Ultimately, the Netanyahu government succeeded in redirecting the president's demands into an ongoing dialogue with Middle East envoy George Mitchell. At the end of this dialogue, rules of the game were established that were largely different from those that the Obama administration had sought to establish. In practice, the administration accepted Israel's position that the peace process must be advanced within the framework of negotiations between the two sides, and not through imposed dictates.
(Institute for National Security Studies-Tel Aviv University)
The Doctrine of Defensible Borders - Harry Kanigel (American Thinker)
- Arab strategists have, for decades, waged an economic, diplomatic and propaganda campaign whose object is to isolate Israel and shrink it to indefensible size and configuration. In view of such an existential threat, Israel must steady its adherence to the doctrine of defensible borders.
- Israel's security arrangements cannot be dependent on transitory political conditions in the U.S. or the Arab states, whose overt hostility to Israel waxes and wanes but whose ingrained commitment to its destruction is well-nigh a law of nature.
- The principle of defensible boundaries, as applied to the West Bank, draws on the foundational work of former Foreign Minister Yigal Allon, architect of Israel's defensible borders template, dubbed the Allon Plan.
- The major topographical feature in the West Bank is a mountain ridge running north-south and rising thousands of feet over the coastal plain to the west and the Jordan Valley rift to the east.
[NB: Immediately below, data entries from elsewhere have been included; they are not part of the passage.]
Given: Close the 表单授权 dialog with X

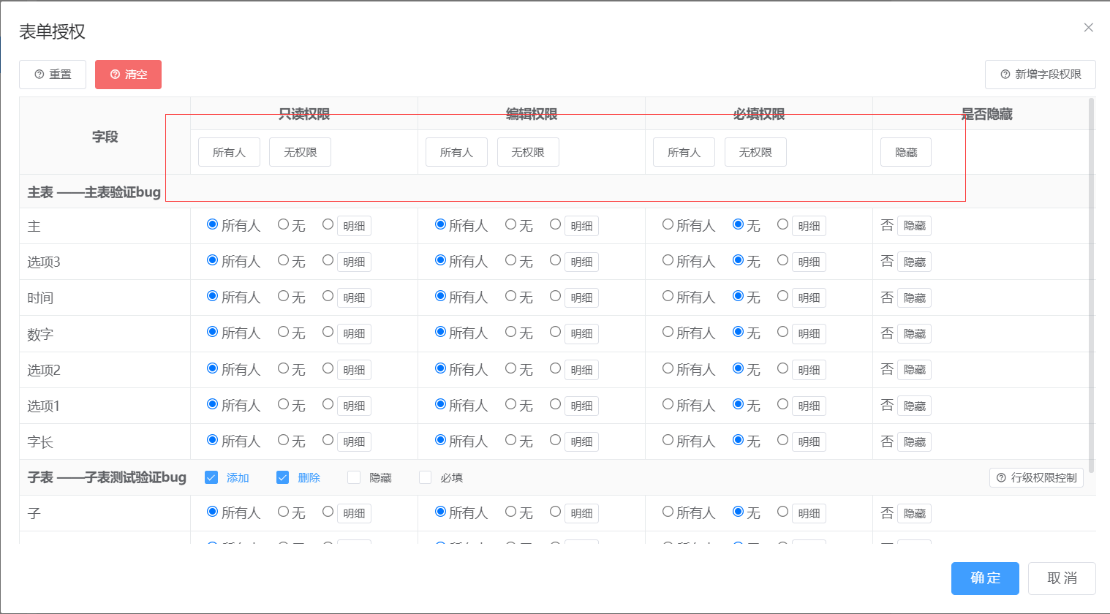Looking at the screenshot, I should (x=1088, y=28).
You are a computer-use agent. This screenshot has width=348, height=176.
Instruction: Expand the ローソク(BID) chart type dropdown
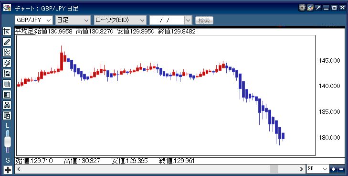coord(120,20)
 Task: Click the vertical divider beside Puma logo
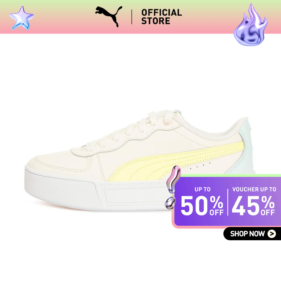132,17
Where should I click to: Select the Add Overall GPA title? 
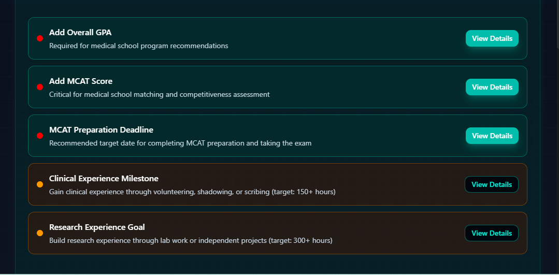pyautogui.click(x=80, y=33)
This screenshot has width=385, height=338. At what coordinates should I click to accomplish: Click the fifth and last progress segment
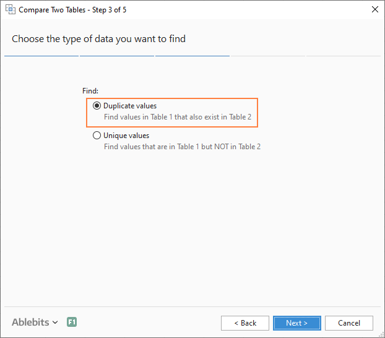coord(343,56)
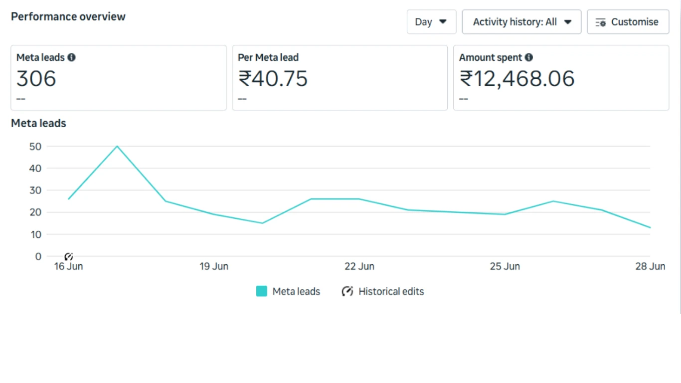Viewport: 681px width, 383px height.
Task: Click the 25 Jun x-axis label
Action: 505,266
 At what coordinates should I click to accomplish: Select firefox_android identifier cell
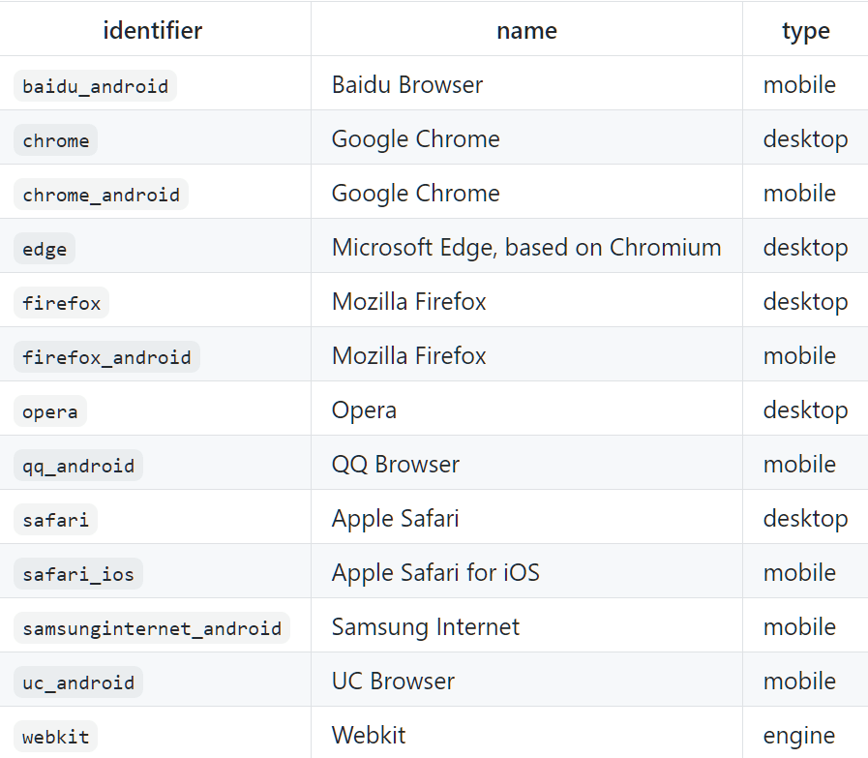pyautogui.click(x=106, y=357)
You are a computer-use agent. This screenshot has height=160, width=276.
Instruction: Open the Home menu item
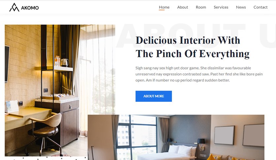[164, 7]
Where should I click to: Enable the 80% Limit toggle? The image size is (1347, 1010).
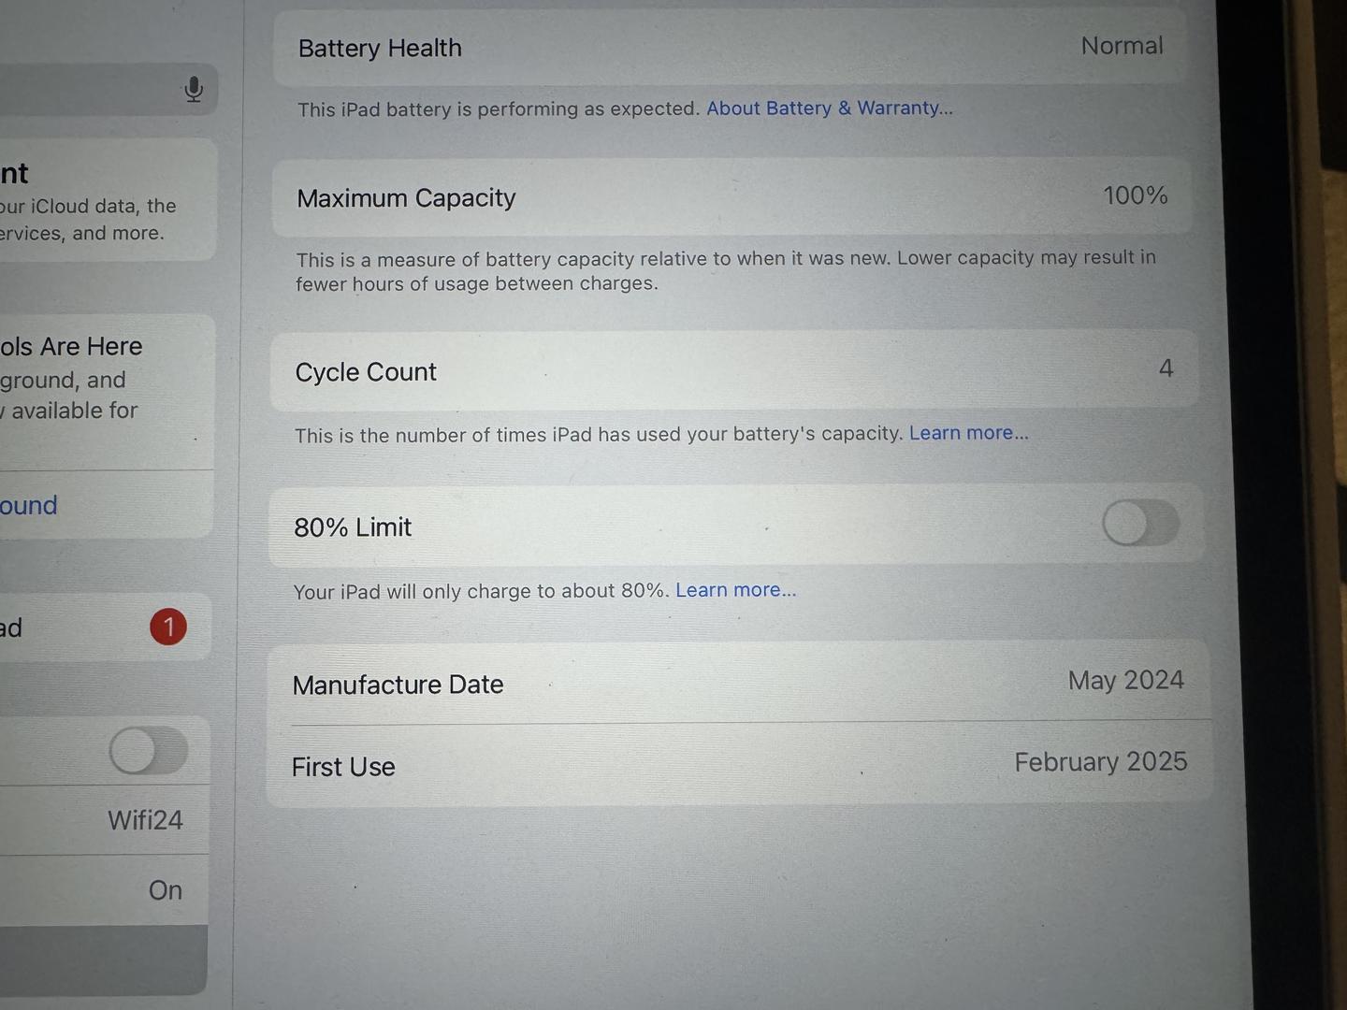[x=1140, y=523]
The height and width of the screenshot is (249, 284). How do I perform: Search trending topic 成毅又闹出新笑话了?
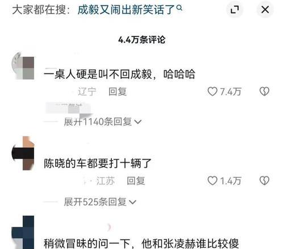[x=126, y=10]
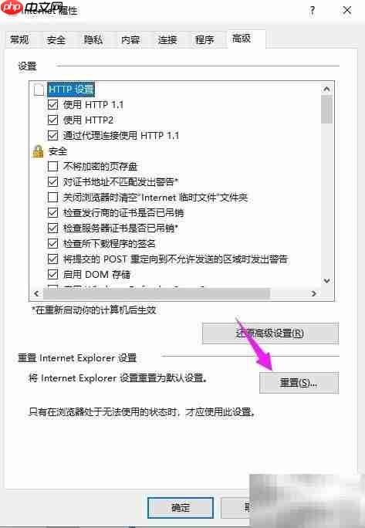Open the 隐私 tab
This screenshot has width=365, height=528.
pos(93,39)
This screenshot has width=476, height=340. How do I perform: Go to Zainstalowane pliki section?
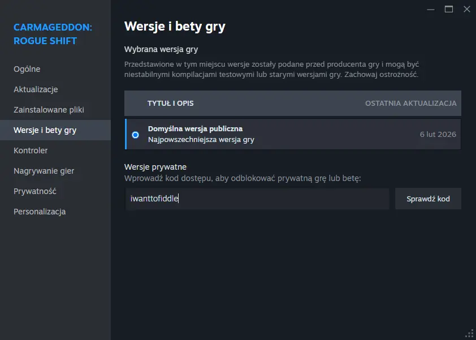tap(49, 110)
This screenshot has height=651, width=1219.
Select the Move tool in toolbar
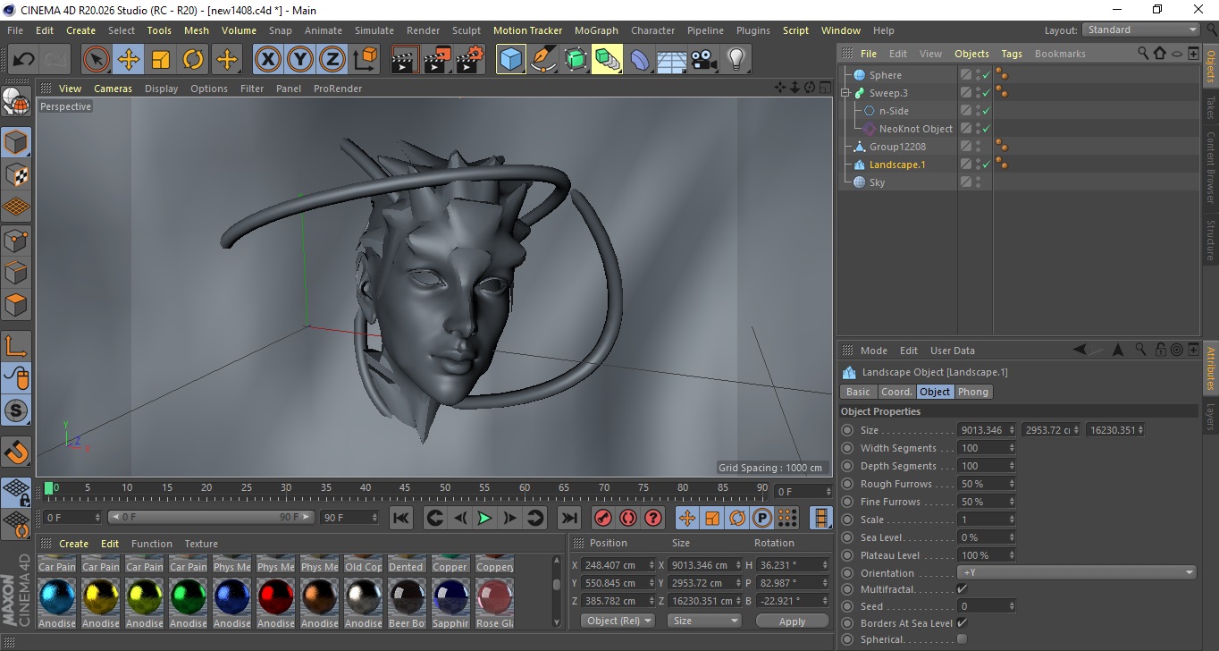pyautogui.click(x=129, y=60)
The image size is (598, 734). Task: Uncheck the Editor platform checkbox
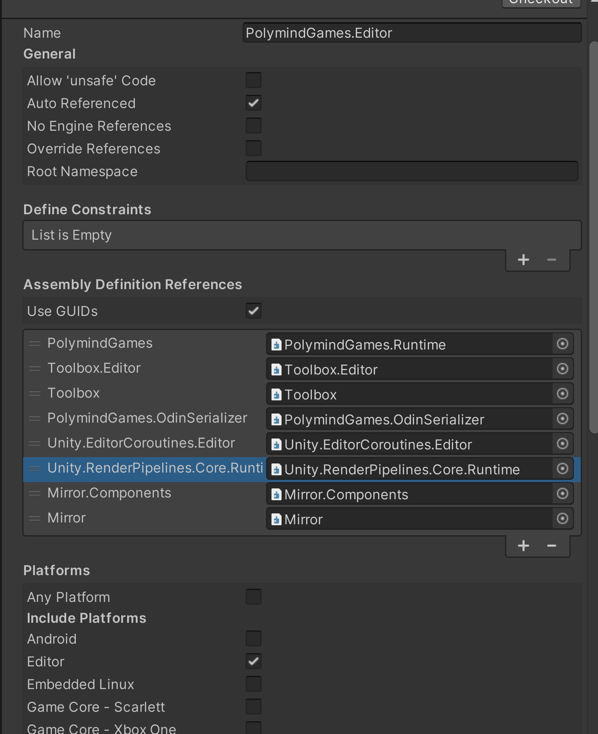point(253,661)
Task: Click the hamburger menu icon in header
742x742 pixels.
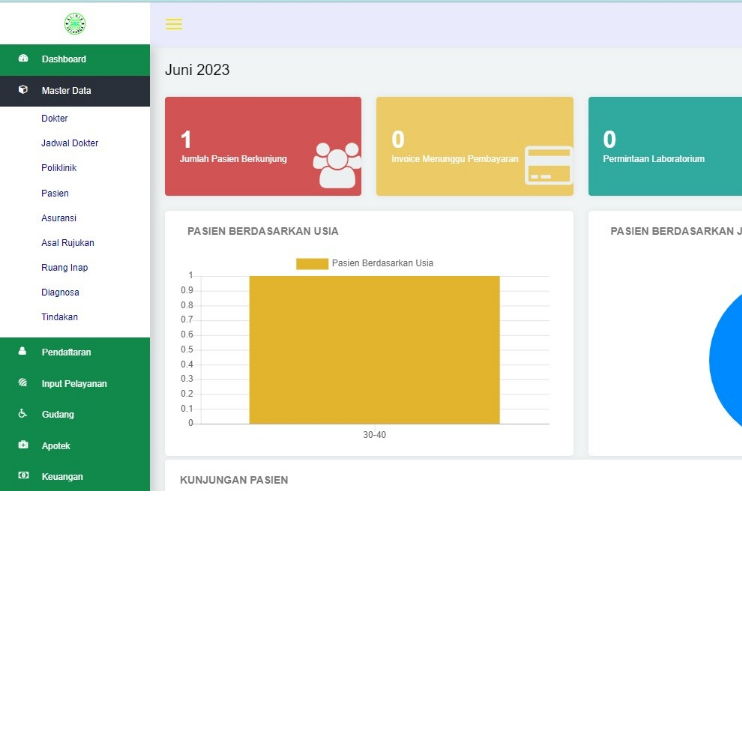Action: (x=174, y=24)
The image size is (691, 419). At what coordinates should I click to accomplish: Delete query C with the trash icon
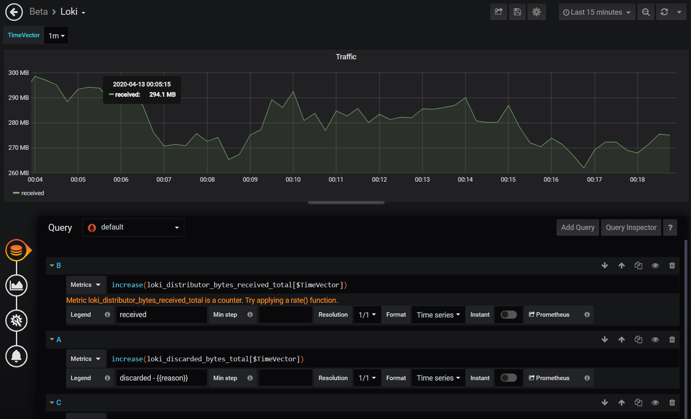pos(672,403)
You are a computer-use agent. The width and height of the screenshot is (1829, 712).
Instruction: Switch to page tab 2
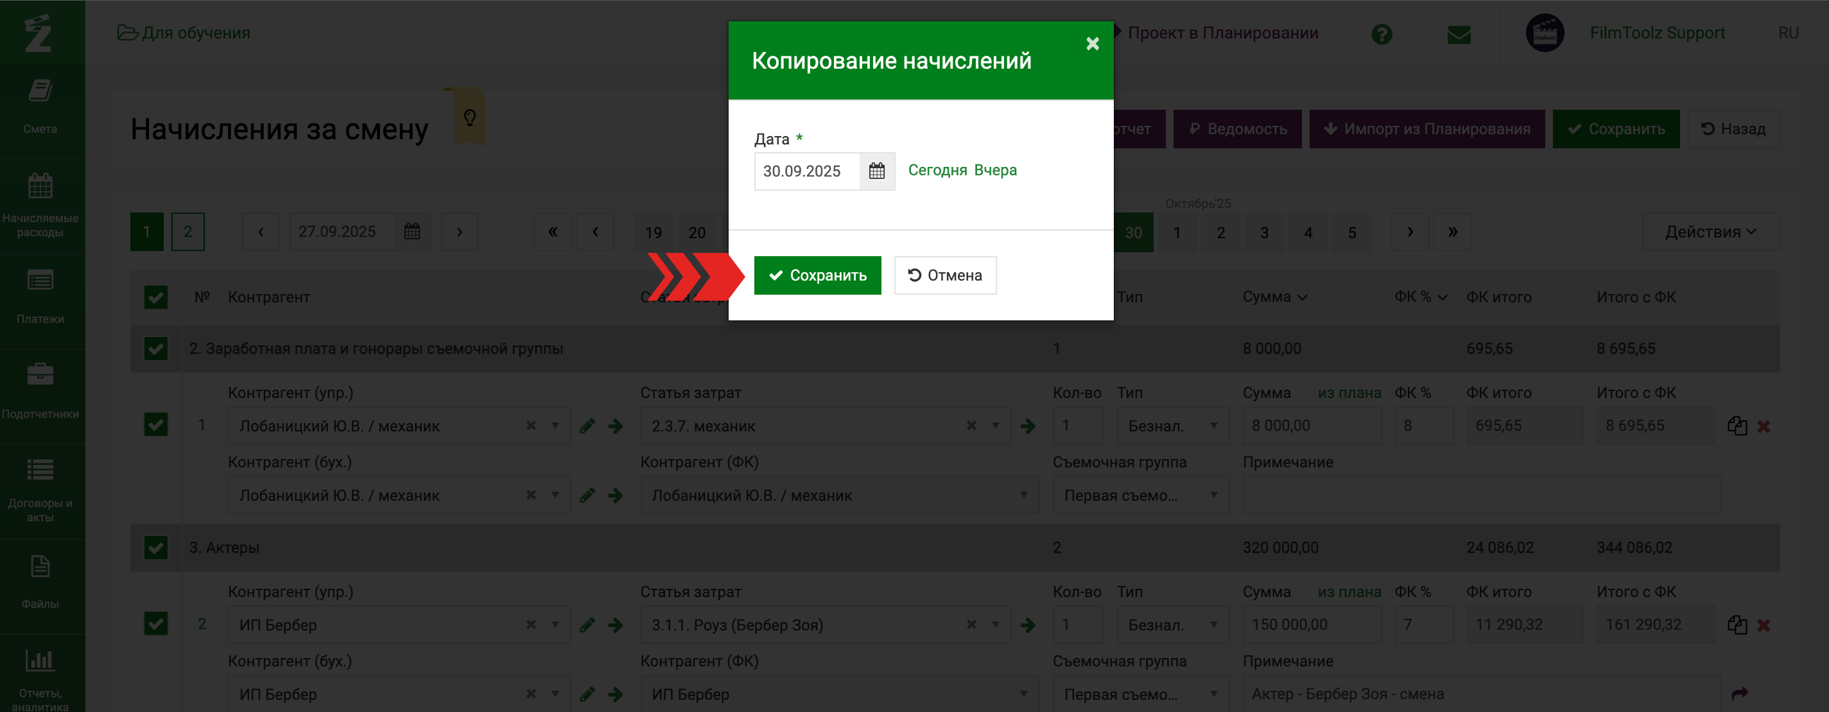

From vantage points along the mountain ridge, an observer gazing down on the coastal plain would see a narrow band of real estate jam-packed with vital infrastructure, an international airport, all of the major highways, 80% of the nation's industrial capacity, and 70% of its population.
- The Allon Plan makes ingenious use of this topology, envisioning a 12-mile security belt comprising the topographically rugged Jordan Valley and the ridge above. The combined height of the ridge and the rift presents a 4,200-foot barrier that would defend against attackers from the east (Jordan) and retain positions that oversee the coastal plain to the west.